Cheeks burning with triumph, Taylor passed him the bottle. Electricity arced between them when their fingers brushed, and she imagined she could see white-blue sparks flying. The night was cool, at least sitting here in the breeze off the water, and for the first time all day, Taylor felt the twisty knot of emotion in her chest uncoil.
“I wasn’t even sure you’d be able to come out tonight,” she said, vividly aware of the warmth of his lean, denim-clad thigh mere inches from her bare legs.
“My mom and Dylan are still on their honeymoon.”
“Does that freak you out?”
Matt made a face. “If I think about it too much, it might. But no, I mean—I’m happy for her. She deserves to be happy.”
“Where’s your dad? Do you see him often?” As someone who’d lost a parent to cancer, Taylor was half fascinated, half shocked by families that split up on purpose.
Ducking his head made a shadow fall across Matt’s handsome face. “Nah. We talk on the phone sometimes, but I know my mom doesn’t like it.
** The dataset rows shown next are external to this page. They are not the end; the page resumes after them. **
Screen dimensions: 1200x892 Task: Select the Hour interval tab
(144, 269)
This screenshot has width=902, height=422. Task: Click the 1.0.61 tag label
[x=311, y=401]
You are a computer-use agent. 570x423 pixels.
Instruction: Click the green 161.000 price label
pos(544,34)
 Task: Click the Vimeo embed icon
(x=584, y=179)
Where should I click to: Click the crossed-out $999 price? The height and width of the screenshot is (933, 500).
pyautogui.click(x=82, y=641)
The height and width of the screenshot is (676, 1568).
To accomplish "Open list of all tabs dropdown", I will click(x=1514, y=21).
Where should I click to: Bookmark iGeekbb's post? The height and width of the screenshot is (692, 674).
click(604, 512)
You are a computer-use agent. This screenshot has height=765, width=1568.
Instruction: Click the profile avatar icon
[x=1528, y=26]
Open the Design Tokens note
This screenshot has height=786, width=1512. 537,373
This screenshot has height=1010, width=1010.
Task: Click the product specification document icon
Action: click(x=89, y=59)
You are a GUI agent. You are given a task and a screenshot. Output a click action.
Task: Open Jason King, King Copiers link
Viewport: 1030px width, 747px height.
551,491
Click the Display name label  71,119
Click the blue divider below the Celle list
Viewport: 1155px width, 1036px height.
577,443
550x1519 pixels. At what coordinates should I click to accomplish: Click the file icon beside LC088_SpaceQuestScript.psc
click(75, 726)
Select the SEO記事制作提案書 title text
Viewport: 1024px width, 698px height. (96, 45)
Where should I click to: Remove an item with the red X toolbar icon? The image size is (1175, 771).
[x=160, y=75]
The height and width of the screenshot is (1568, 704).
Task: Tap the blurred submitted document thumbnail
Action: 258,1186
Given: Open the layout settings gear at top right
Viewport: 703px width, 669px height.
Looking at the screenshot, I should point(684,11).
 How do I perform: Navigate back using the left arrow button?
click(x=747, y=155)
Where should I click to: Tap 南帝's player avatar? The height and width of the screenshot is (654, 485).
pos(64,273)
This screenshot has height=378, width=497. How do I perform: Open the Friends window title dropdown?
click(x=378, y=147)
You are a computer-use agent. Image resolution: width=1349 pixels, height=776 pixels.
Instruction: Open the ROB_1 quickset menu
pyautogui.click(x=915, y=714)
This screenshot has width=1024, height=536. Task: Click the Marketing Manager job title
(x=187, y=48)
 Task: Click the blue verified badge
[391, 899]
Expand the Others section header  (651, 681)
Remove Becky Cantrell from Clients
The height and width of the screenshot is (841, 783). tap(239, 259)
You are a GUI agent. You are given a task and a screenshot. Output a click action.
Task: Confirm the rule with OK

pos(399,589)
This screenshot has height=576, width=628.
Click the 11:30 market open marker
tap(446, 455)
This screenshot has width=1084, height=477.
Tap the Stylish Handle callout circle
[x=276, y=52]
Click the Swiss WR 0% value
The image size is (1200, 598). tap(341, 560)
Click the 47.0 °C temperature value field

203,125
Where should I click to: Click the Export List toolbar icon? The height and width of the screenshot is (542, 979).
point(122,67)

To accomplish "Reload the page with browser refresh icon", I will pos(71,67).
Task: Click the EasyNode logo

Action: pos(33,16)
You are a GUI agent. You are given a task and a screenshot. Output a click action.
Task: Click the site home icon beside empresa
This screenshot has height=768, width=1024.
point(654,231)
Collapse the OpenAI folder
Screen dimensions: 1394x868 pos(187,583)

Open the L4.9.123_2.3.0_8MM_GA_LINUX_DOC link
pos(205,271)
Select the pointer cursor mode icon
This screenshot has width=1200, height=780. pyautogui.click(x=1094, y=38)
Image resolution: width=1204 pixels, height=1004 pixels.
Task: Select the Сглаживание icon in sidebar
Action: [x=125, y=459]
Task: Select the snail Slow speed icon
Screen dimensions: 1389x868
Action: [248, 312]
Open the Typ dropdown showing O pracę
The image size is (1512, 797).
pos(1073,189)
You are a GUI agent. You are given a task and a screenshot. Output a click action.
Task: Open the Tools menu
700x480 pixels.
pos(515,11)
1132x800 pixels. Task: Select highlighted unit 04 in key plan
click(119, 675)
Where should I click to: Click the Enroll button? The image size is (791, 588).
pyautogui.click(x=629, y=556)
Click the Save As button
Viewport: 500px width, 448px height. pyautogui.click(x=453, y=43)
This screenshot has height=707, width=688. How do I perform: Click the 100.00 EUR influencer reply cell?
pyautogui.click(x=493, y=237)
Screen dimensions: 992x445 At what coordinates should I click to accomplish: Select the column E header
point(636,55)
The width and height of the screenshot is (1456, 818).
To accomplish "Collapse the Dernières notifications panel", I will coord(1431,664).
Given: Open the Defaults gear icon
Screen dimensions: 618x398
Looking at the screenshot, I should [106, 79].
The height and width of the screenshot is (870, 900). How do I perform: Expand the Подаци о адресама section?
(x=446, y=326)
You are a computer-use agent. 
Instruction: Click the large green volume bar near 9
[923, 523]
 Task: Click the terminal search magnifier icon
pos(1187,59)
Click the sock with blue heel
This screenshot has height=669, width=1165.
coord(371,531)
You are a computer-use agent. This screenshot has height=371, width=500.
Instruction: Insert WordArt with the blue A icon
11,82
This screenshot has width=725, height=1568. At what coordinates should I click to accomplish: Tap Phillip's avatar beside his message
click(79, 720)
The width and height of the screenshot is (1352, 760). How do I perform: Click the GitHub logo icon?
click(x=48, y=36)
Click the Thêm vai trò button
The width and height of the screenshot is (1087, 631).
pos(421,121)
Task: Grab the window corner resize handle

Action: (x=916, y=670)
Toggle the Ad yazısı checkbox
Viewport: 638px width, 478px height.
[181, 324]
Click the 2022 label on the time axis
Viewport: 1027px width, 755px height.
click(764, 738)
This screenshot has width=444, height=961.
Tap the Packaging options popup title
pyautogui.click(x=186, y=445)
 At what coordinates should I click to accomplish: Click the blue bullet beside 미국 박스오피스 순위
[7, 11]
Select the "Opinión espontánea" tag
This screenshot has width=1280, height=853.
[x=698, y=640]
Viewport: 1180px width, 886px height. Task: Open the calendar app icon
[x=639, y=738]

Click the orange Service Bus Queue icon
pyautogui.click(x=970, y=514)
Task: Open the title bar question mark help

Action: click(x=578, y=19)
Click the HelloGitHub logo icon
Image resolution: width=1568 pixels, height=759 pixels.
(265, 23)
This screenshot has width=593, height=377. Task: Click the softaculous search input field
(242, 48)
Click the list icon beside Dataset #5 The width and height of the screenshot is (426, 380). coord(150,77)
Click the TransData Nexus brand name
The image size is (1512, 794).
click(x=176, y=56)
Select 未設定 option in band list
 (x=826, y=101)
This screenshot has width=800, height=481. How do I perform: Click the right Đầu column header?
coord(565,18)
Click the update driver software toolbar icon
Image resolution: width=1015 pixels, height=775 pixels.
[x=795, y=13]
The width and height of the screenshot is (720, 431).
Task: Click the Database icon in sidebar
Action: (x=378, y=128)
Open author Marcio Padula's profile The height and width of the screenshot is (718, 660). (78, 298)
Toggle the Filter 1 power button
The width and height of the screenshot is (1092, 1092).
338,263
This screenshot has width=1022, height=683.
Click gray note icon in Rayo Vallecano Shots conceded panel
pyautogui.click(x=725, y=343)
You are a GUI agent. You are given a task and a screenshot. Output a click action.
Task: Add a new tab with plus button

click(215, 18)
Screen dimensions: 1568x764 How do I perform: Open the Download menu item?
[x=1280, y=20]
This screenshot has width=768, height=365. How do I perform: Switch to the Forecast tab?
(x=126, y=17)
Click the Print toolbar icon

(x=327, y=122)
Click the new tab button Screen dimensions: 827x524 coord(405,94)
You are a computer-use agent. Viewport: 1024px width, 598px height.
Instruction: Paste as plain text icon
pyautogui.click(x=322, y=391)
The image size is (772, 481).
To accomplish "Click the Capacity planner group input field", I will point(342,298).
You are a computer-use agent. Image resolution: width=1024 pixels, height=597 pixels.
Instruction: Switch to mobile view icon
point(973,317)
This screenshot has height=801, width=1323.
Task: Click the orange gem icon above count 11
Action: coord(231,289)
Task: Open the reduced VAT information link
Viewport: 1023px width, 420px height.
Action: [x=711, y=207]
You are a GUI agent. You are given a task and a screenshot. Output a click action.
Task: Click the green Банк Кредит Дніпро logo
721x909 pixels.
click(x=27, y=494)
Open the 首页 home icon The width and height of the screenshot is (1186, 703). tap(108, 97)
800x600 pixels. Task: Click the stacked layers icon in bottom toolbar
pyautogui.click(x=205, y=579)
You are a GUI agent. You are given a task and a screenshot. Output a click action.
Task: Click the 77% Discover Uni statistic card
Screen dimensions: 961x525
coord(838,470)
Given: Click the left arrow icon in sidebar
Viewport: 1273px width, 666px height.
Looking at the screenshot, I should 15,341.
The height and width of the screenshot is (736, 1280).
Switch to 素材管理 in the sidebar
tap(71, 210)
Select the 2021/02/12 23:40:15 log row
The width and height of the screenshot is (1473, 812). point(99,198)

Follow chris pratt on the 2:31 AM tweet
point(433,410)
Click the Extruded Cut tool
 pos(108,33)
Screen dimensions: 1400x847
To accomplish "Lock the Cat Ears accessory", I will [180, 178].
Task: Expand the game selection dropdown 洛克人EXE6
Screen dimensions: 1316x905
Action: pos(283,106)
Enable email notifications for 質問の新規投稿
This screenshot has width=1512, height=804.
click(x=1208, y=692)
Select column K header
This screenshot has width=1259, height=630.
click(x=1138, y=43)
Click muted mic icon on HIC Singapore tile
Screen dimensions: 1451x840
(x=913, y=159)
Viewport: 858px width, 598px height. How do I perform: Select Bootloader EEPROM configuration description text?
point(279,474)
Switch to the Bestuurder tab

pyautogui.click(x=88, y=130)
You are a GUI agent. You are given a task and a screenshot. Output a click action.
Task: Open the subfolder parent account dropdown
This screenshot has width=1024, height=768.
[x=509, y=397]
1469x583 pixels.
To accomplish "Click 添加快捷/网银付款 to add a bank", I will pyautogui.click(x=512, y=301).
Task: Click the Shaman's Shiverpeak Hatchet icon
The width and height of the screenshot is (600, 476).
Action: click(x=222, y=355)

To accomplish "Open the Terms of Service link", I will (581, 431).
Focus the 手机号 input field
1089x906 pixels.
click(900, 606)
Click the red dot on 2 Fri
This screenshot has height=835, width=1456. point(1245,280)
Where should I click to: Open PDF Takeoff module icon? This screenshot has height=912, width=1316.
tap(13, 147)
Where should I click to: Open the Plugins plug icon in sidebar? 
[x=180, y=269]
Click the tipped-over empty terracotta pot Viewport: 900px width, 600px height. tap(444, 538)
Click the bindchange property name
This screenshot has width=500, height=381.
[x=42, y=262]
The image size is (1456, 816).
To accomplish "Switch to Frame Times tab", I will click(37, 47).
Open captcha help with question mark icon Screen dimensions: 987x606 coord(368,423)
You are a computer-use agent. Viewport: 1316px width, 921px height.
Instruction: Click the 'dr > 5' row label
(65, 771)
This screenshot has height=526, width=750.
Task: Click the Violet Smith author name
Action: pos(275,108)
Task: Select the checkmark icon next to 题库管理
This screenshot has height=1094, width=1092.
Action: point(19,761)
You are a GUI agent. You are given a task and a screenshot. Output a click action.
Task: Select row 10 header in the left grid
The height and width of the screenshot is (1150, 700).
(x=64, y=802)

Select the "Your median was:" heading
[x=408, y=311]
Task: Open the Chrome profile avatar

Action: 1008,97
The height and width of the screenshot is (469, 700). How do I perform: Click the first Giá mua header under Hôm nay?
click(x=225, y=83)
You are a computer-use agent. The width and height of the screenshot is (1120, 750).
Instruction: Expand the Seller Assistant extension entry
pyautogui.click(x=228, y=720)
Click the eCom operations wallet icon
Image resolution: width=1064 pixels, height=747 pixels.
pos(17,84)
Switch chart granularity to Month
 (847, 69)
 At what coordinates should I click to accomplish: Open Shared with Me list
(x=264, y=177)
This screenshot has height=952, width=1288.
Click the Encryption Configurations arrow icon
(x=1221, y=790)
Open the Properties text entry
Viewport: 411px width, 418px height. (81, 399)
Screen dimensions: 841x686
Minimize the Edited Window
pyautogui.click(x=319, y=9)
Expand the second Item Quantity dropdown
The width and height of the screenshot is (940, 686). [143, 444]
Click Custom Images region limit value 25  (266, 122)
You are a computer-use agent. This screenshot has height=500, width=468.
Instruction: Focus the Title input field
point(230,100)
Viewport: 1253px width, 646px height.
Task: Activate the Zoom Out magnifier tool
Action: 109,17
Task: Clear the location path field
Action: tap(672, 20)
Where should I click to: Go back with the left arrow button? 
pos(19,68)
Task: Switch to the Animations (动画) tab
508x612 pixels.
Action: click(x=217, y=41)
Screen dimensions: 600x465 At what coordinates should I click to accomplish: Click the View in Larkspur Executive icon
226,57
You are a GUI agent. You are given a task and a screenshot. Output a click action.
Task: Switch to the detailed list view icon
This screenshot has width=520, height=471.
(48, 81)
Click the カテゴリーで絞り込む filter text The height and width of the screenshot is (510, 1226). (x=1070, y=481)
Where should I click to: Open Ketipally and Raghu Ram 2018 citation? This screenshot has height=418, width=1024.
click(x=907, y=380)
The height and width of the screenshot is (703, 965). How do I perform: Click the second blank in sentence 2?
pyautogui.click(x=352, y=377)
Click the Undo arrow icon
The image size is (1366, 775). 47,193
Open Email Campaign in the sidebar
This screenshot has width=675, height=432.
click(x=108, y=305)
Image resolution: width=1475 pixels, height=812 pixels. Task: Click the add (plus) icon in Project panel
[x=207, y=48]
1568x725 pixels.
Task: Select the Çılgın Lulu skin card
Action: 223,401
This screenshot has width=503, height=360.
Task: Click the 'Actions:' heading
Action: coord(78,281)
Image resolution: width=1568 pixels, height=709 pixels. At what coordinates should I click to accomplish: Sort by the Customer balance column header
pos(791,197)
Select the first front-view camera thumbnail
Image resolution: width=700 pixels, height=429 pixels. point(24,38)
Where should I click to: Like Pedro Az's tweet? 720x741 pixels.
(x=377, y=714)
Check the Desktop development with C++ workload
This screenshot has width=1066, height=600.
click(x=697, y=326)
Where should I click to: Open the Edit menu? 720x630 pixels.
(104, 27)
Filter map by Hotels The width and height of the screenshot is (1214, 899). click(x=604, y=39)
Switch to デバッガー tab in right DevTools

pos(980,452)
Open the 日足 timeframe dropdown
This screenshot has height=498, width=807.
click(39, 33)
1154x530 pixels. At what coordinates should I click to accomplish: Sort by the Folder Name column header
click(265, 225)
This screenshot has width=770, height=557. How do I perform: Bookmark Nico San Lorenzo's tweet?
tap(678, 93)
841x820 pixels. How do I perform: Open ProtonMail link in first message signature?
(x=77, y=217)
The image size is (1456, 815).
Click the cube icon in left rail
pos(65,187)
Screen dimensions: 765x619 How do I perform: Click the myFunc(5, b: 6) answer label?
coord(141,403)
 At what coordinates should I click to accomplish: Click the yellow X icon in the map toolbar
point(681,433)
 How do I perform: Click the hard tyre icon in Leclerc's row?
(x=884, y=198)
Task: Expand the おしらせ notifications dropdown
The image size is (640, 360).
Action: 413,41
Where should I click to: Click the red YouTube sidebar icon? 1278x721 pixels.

She gets sad or something—tense—whenever she knows I called him.”
“So don’t tell her,” Taylor suggested, digging her feet into the sand beside Matt’s.
The look he shot her was full of wry amusement, and the way his mouth twisted made her want to lean over and kiss that smirk right off his face. “You’re going to be a bad influence. I can tell.”
That’s right. And more fun than going to Bible study with stupid Dakota Coles and her self-righteous band of do-gooders. Snagging the rum bottle from Matt’s relaxed hand, Taylor lifted it to her lips. “What was your first clue?” she murmured against the glass rim.
Something hot and dangerous flashed through Matt’s eyes like heat lightning stitching across the sky, and Taylor’s heart slammed against her ribs.
Without breaking her stare, Taylor tipped her head back and swallowed another sip of rum. It went down easier every time, and she was starting to feel light-headed and a little dizzy.